> **Stated problem**
Copy out the entries below word for word, from the line containing "The height and width of the screenshot is (472, 1080)." through the line containing "click(x=957, y=263)", including both of those lines. Leave the pictures out.

"""

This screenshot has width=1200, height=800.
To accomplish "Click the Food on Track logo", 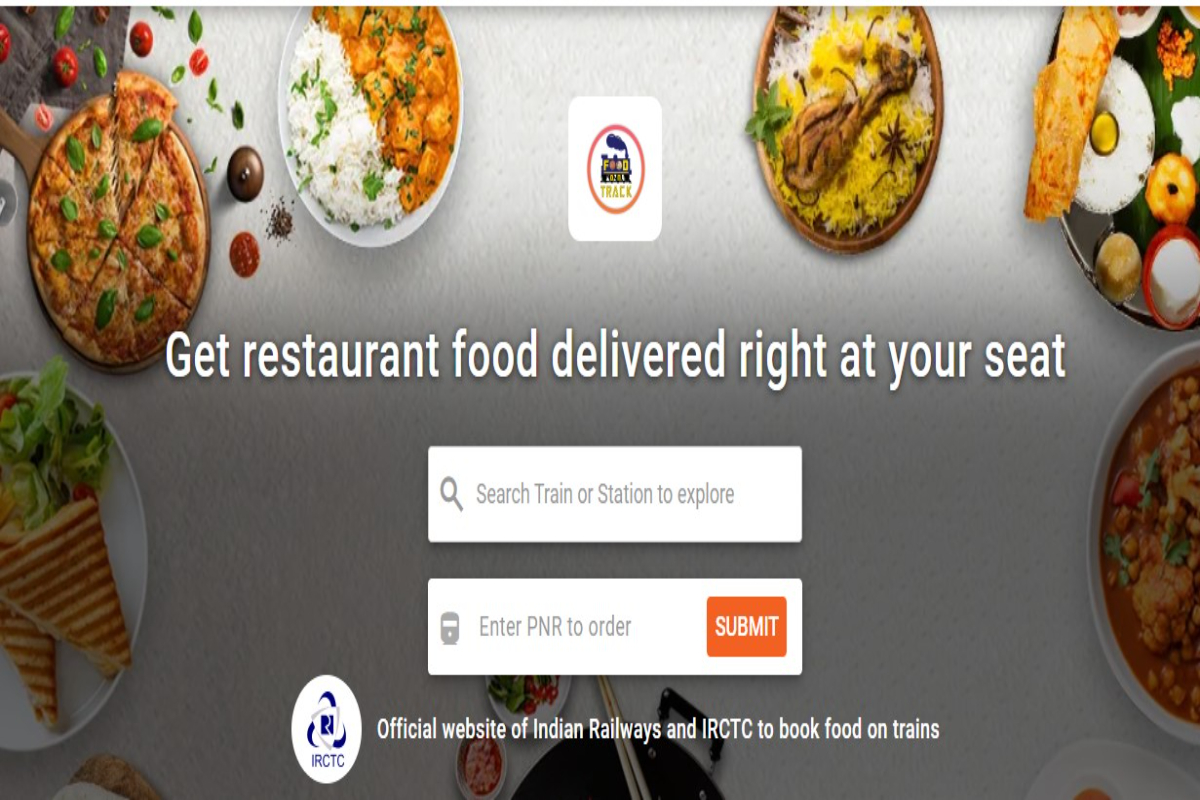I will click(615, 169).
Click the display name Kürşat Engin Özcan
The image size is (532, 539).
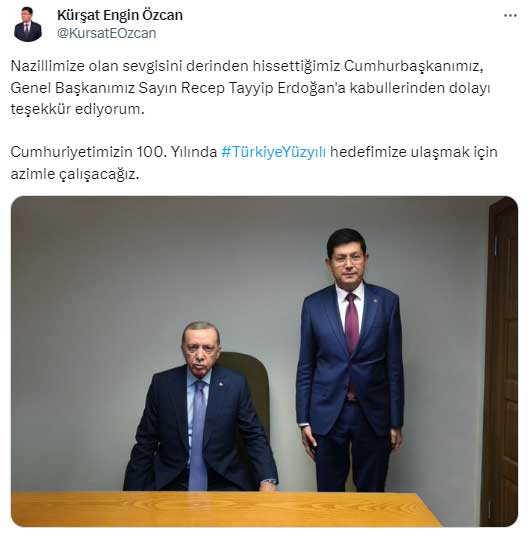pyautogui.click(x=120, y=15)
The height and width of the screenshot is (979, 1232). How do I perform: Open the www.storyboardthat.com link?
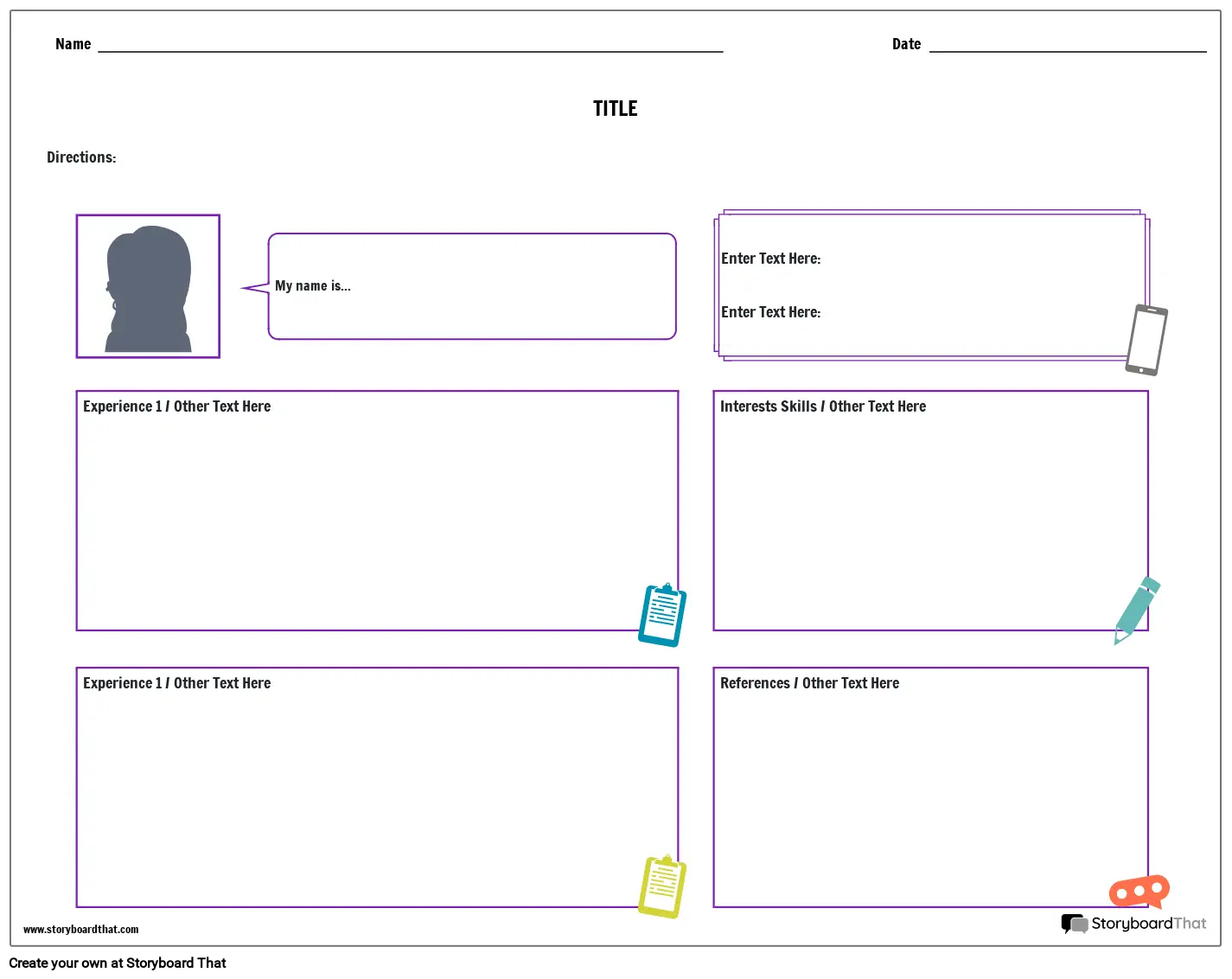point(80,930)
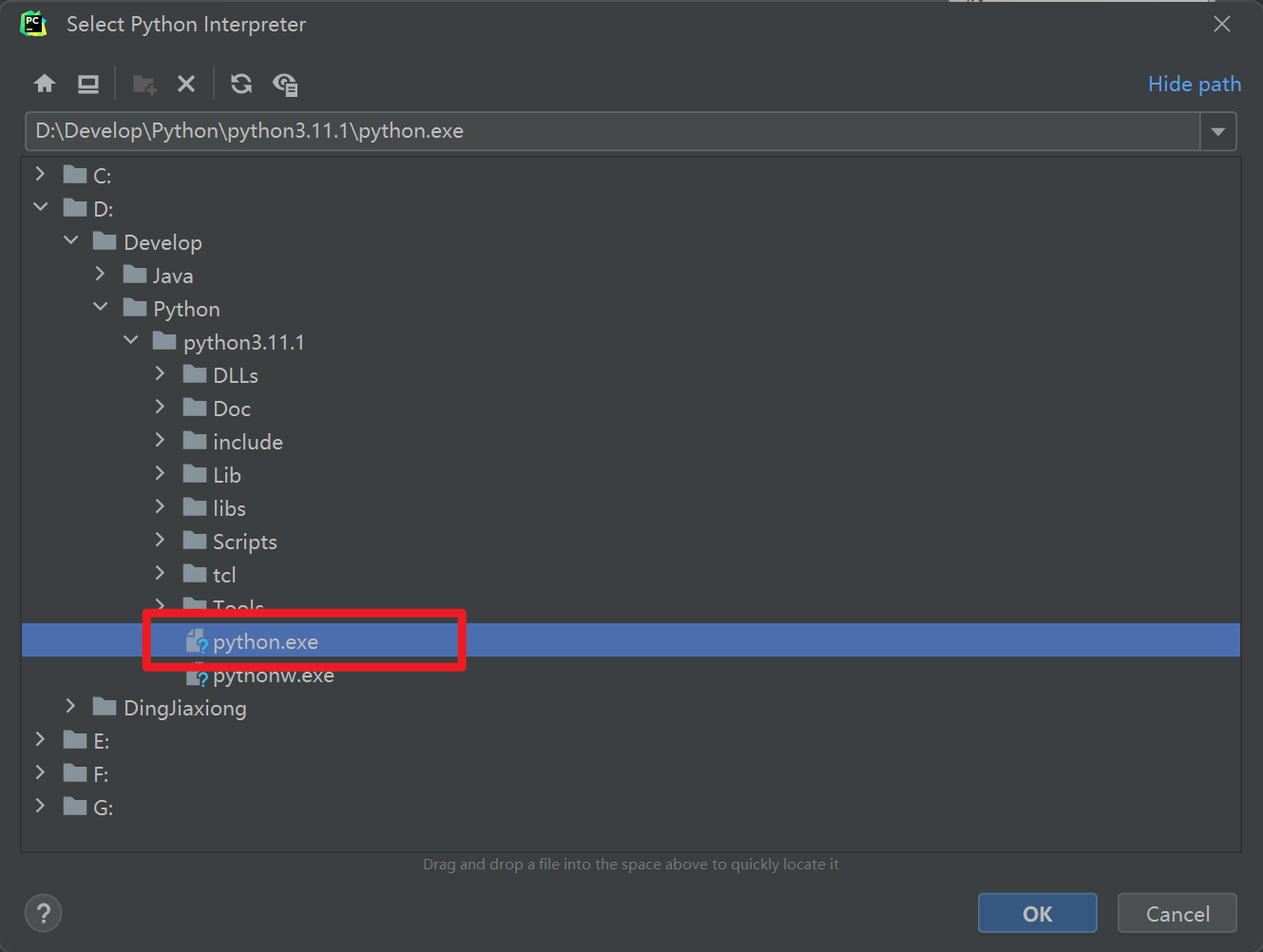
Task: Expand the C: drive node
Action: [x=40, y=174]
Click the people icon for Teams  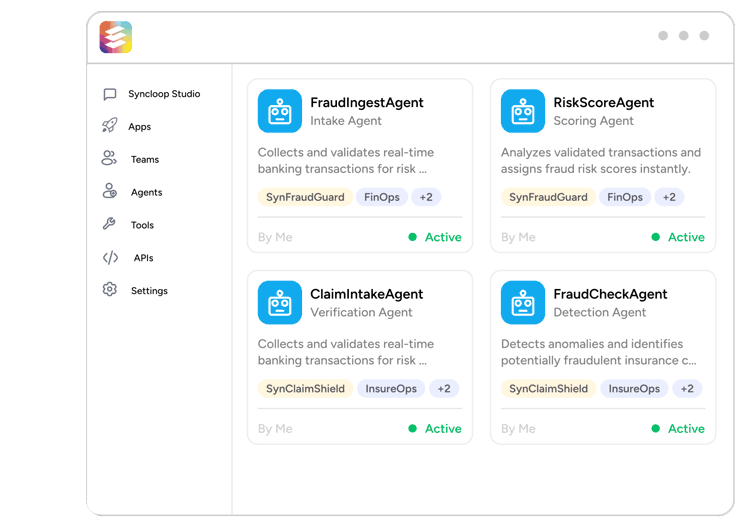click(110, 159)
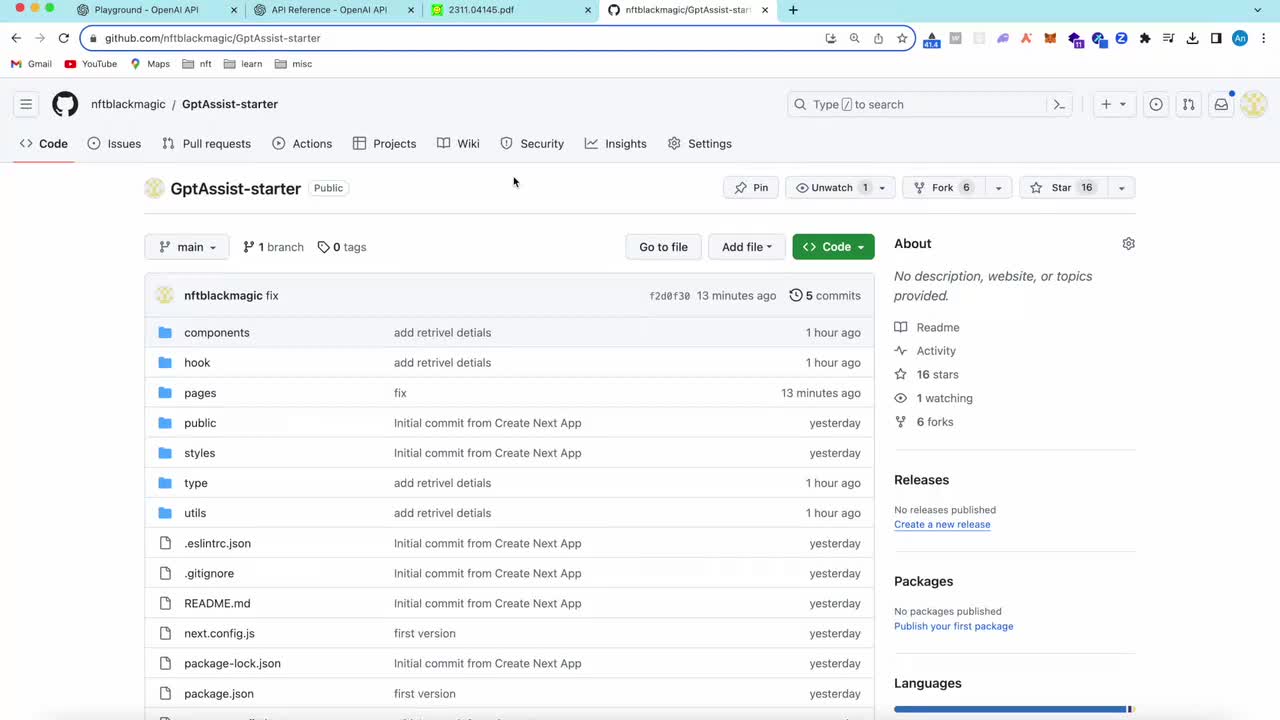Image resolution: width=1280 pixels, height=720 pixels.
Task: Open the command palette icon
Action: [x=1059, y=104]
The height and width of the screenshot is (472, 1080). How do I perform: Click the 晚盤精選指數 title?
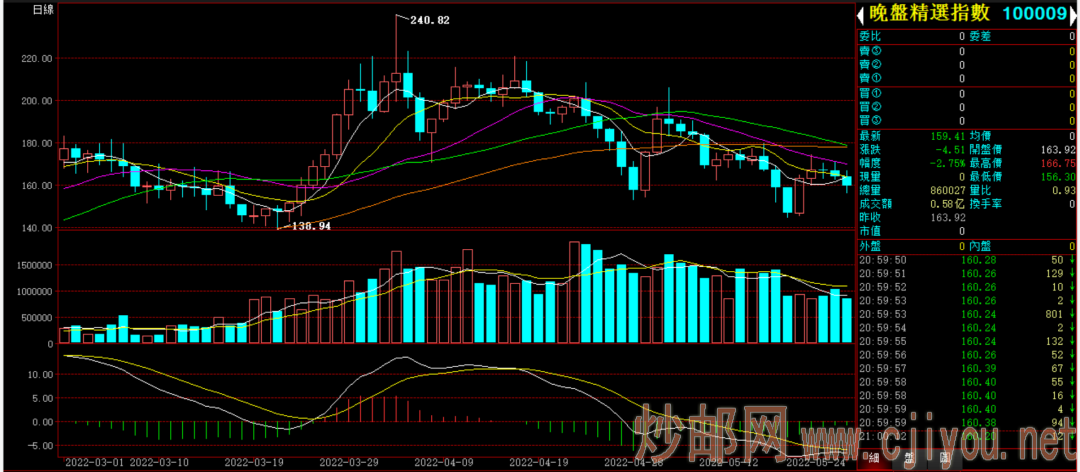click(928, 13)
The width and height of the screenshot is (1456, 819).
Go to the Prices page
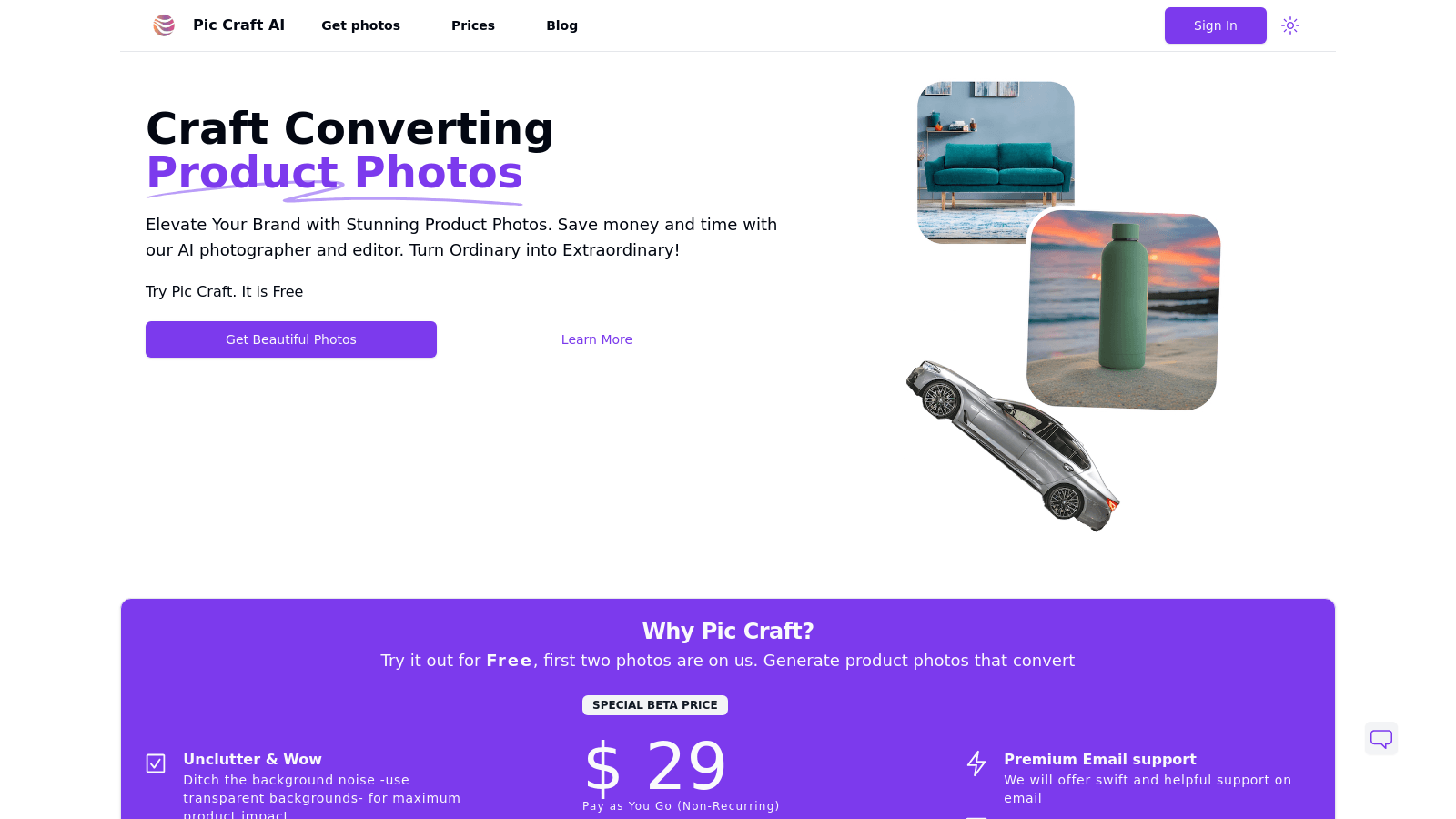[x=473, y=25]
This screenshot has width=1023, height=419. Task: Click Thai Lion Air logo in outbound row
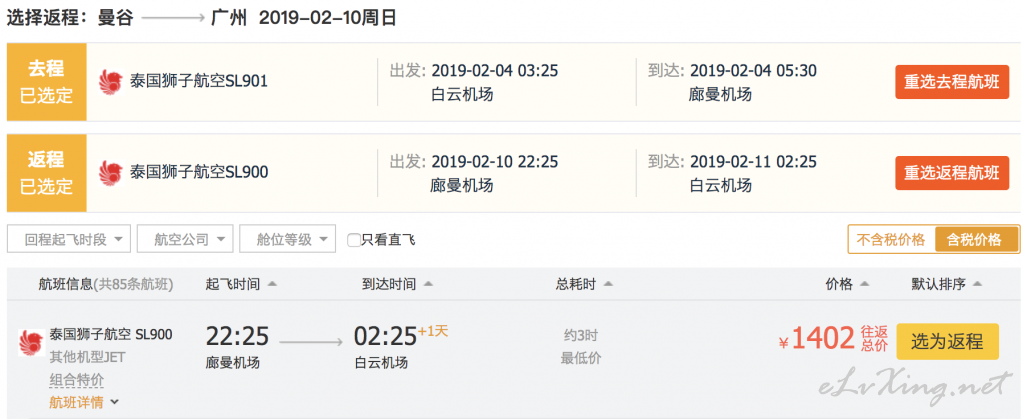(x=111, y=82)
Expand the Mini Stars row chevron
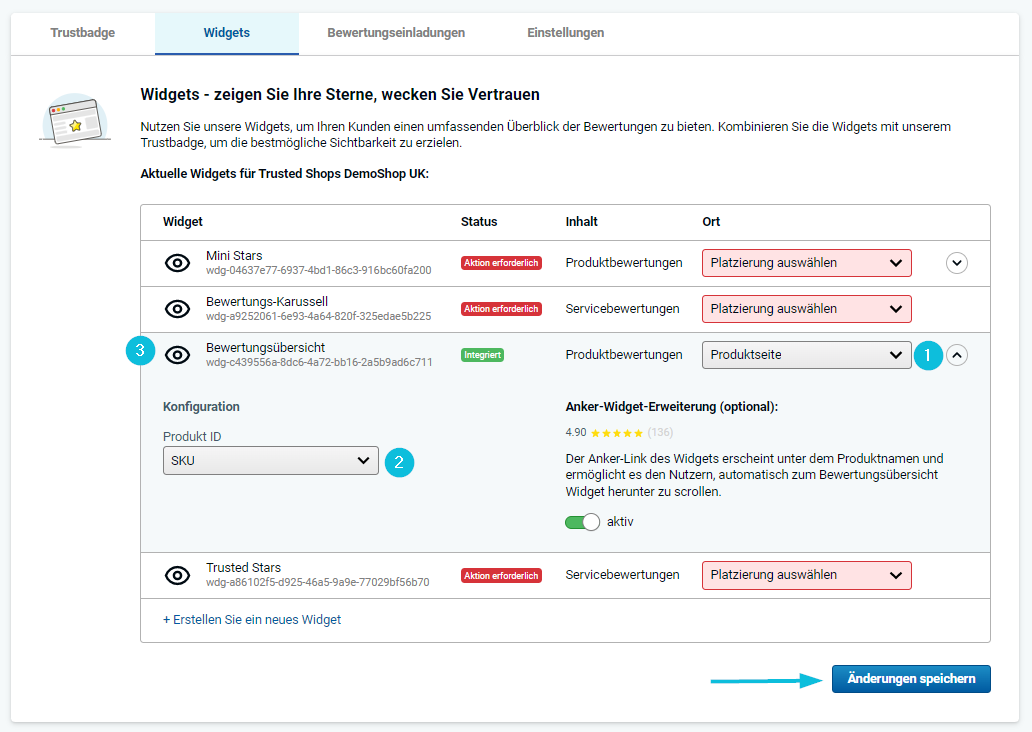 click(x=957, y=263)
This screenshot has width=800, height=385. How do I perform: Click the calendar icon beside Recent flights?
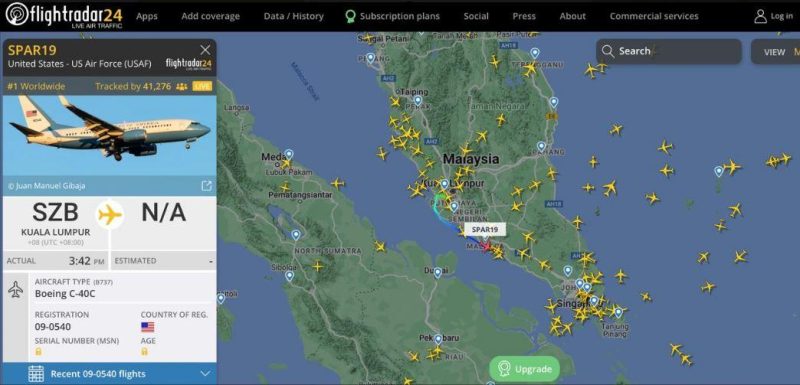[x=36, y=374]
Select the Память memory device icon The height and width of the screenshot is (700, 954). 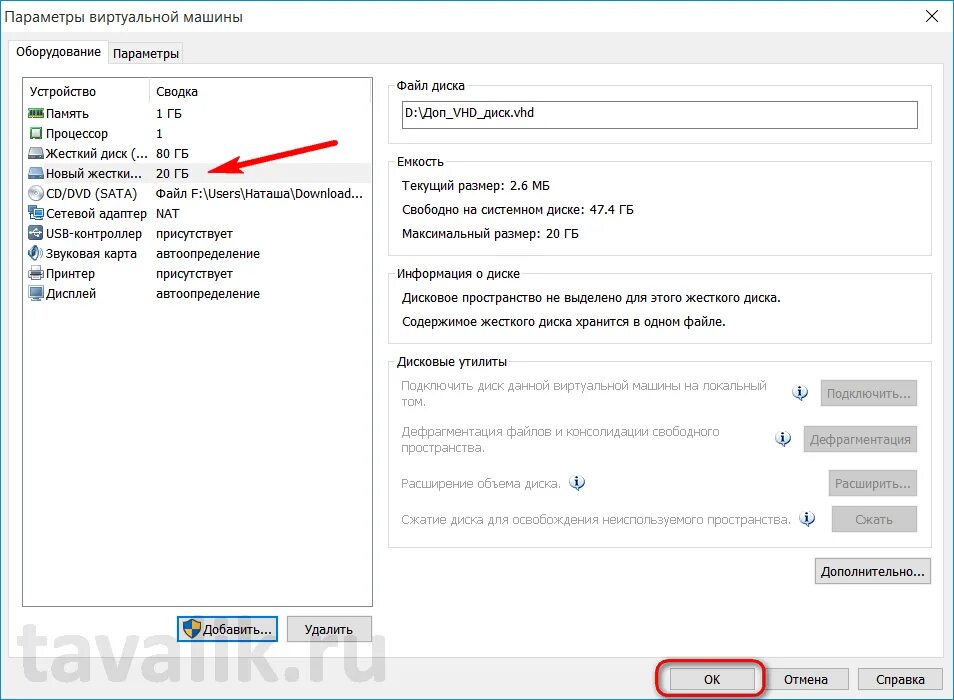coord(36,114)
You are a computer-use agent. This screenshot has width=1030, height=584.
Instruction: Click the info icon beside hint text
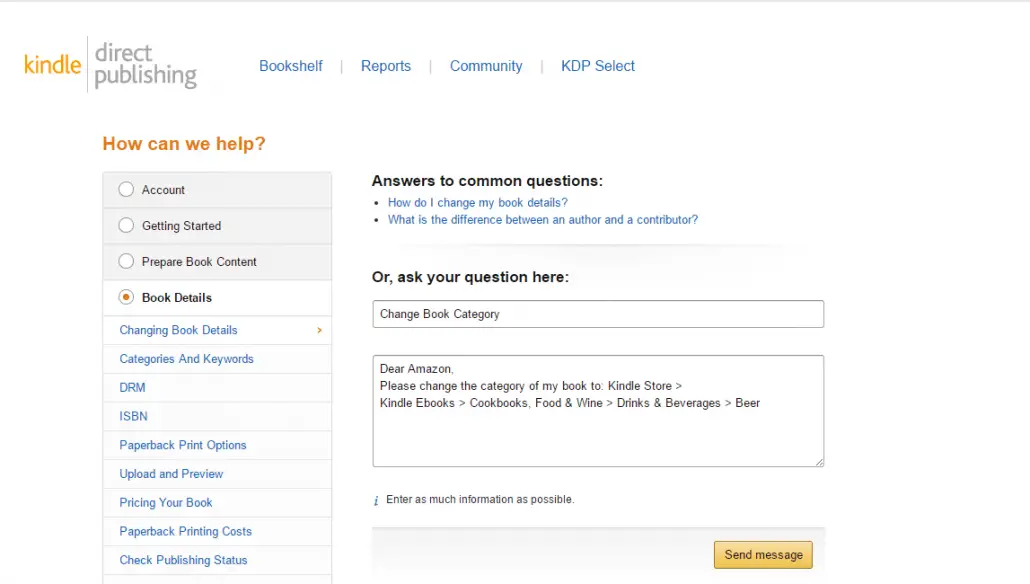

"""

> **Problem solution**
The height and width of the screenshot is (472, 1080). How do I perform: Click the 晚盤精選指數 title?
click(928, 13)
The width and height of the screenshot is (1456, 819).
Go to the Prices page
[x=473, y=25]
This screenshot has width=1023, height=419. Task: Click Thai Lion Air logo in outbound row
(x=111, y=82)
Expand the Mini Stars row chevron
 click(x=957, y=263)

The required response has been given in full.